Sudah dua bulan berlalu sejak Gian pertama kali mengikuti audisi menyanyi. Selama itu pula, ia harus melalui berbagai tahap untuk bisa mencapai babak terakhir, hingga akhirnya diputuskan layak menjadi seorang artis. Dua bulan terakhir menjadi hari-hari penuh perjuangan karena berlatih vokal di tempat khusus, dibimbing langsung oleh seorang guru vokal, dan semua diarahkan oleh Pak Panji. Setiap hari terasa penuh kecemasan, dipenuhi tetesan keringat dan kerja keras yang tak kenal lelah. Namun kini, semua usahanya terbayar lunas. Gian berhasil melewati setiap babak hingga akhir, dan namanya resmi diumumkan sebagai salah satu pemenang.
Tepuk tangan para juri masih terngiang di telinganya, wajah-wajah kagum penonton masih terbayang jelas dalam ingatannya. Malam itu, Gian pulang dengan hati berbunga-bunga. Rasa lelahnya seolah sirna. Ia tahu, inilah awal dari perjalanan panjang menuju mimpinya. Namun di balik kebahagiaan itu, ada satu hal yang terus menggelayut di hatinya yaitu Lyana.
“Semua ini rasanya gak ada artinya kalau aku gak bisa berbagi sama dia.” Gumamnya di kamar kost.
Dan benar saja, malam itu Gian duduk berdua dengan Lyana di bawah pohon mangga yang sudah menjadi tempat saksi bisu hubungan mereka. Lyana tersenyum, menatapnya dengan mata yang berkilau meski ada gurat lelah.
"Ly, kamu sudah tahu belum kalau aku..."
"Kenapa, Gi? Tentang audisi itu? Aku sudah tahu, kamu menang kan? Aku sudah melihat di televisi tadi. Suaramu memang bagus banget dan layak masuk jadi artis terkenal!" Pekik Lyana dengan ekspresi wajah gembiranya.
"Selamat ya, Gi. Akhirnya kamu bisa mencapai mimpimu." Lyana refleks memeluk Gian dengan rasa gembira di hatinya. Gian juga tersenyum karena kekasihnya merasakan hal yang sama dan selalu mendukungnya. Perlahan pelukan mereka dilepas satu sama lain.

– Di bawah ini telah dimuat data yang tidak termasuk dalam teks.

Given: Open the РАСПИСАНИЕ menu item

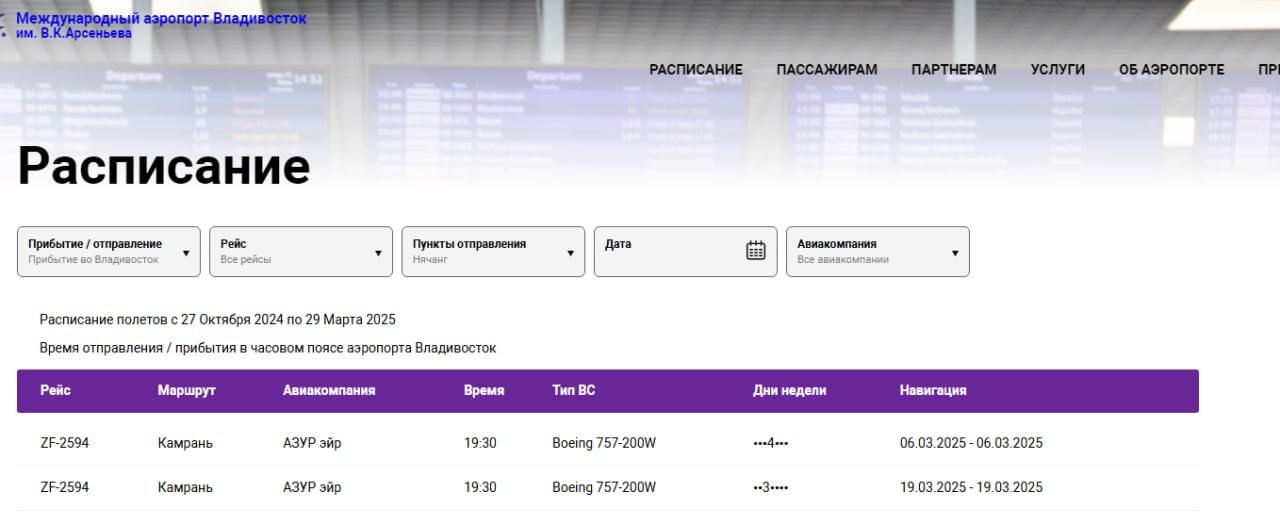Looking at the screenshot, I should [696, 69].
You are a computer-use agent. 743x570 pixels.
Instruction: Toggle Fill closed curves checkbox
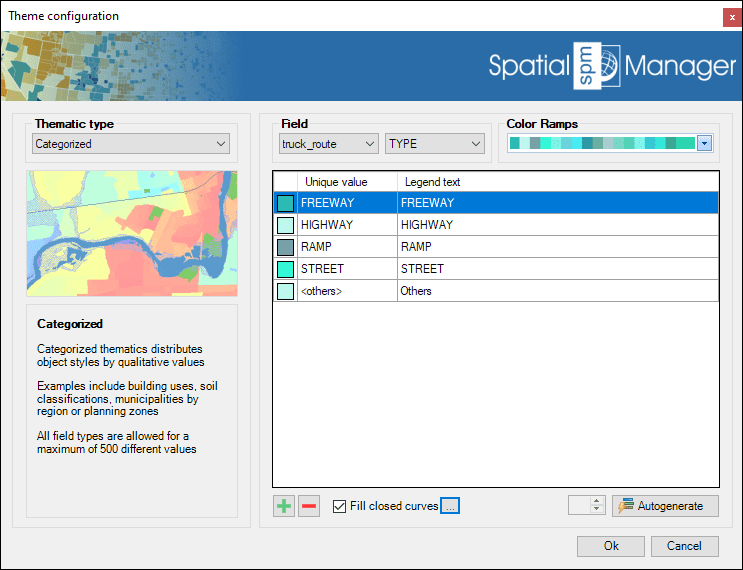click(340, 506)
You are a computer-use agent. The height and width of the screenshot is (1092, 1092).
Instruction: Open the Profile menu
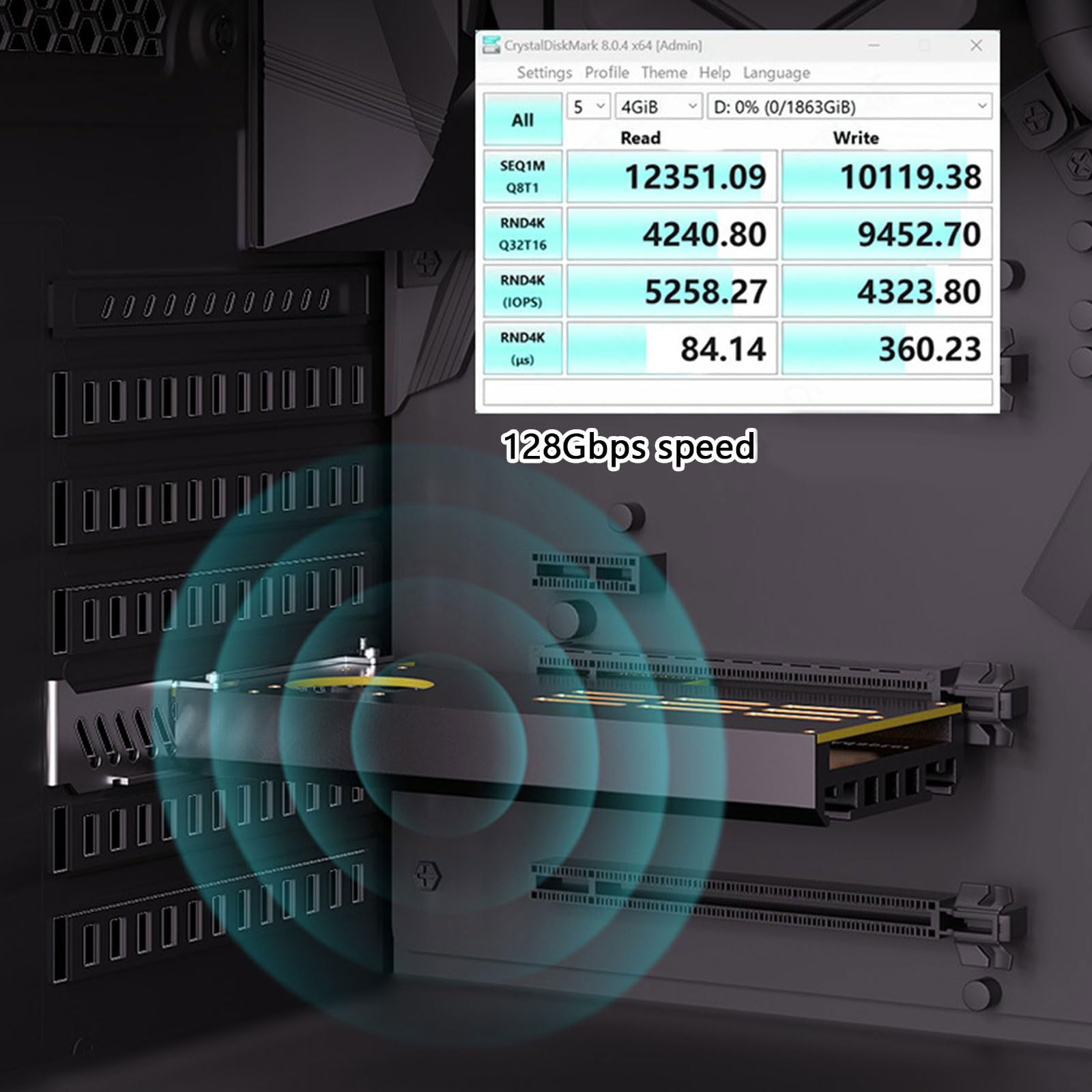[x=607, y=73]
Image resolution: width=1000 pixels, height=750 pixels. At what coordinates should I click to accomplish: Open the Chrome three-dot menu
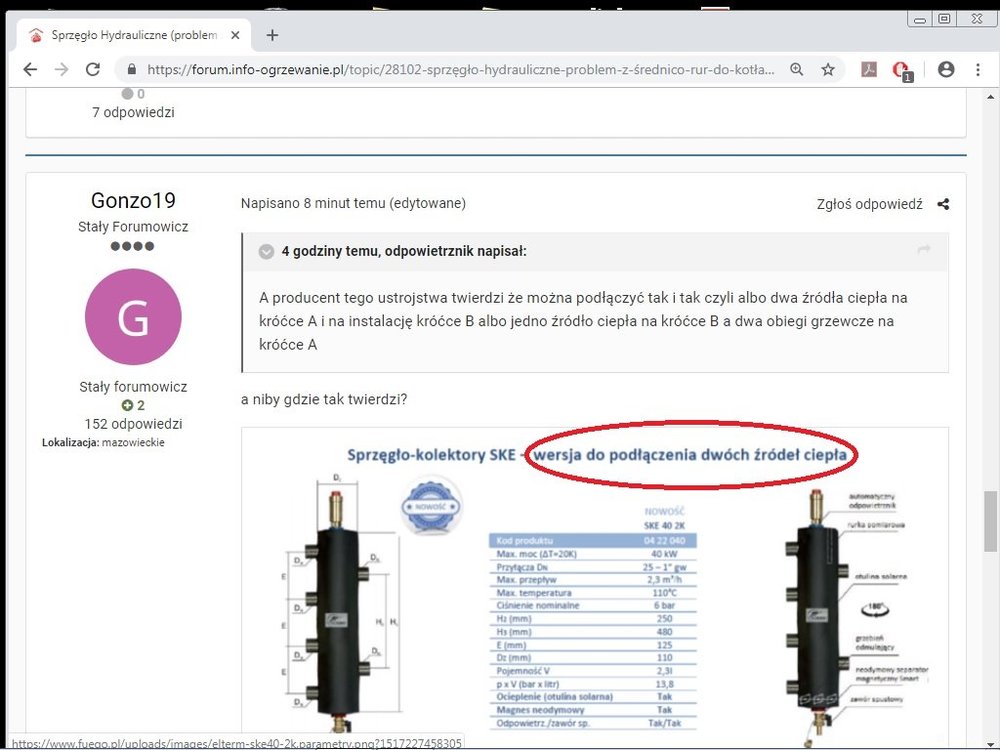[x=977, y=69]
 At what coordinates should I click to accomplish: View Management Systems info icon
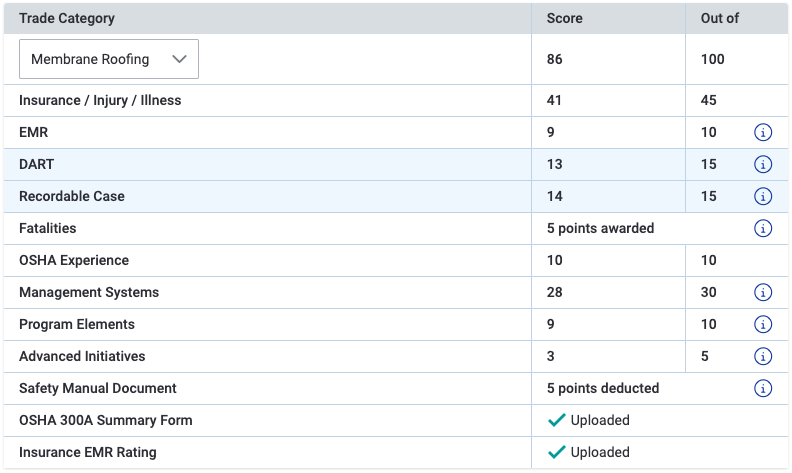click(763, 292)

“Ly, aku mau pulang ke rumah, aku mau kasih tahu Mama dan Papaku kabar ini dan ingin mereka tahu kalau aku gak salah pilih jalan karir,” kata Gian, penuh semangat. Lyana mengangguk pelan.
“Kamu harus pulang, Gi. Mereka pasti bangga padamu,” tapi Gian mendadak menggenggam tangannya erat.
“Aku gak mau pulang sendirian, aku mau kamu ikut.”
Hati Lyana tergetar, Ia tahu, permintaan itu bukan sekadar ajakan biasa. Gian ingin memperkenalkan Lyana, ingin membawanya masuk lebih dalam ke kehidupannya. Dan itu ialah sebuah langkah besar.
“Baiklah,” jawab Lyana akhirnya.
“Aku akan ikut.”
***
Hari Minggu siang, bus umum yang ditumpangi oleh Gian dan Lyana berhenti di depan rumah besar bercat putih gading. Rumah itu berdiri kokoh dengan halaman luas, berbeda jauh dari kost sederhana tempat Gian dan Lyana biasa tinggal. Ia menggenggam tangan Lyana sebelum melangkah masuk karena melihat Lyana yang gugup setiap kali ingin bertemu keluarga Gian.
“Tenang aja, selama ada aku, kamu gak sendirian.”
Tapi begitu pintu besar dibuka, suasana yang menyambut jauh dari harapan Gian.
Di ruang tamu, duduklah seorang perempuan dengan gaun merah marun, rambut tergerai indah, wajah cantik dengan senyum penuh percaya diri, itu ialah Naomi. Dan tepat di sampingnya, Mamanya Gian, yaitu Tante Bella yang tengah merangkul bahu Naomi dengan senang hati seolah sudah seperti keluarga sendiri. Gian tertegun, sedangkan Lyana menahan napasnya.
“Naomi?” Suara Gian tercekat.
Naomi menoleh, wajahnya menampilkan ekspresi setengah menang, setengah pura-pura sedih.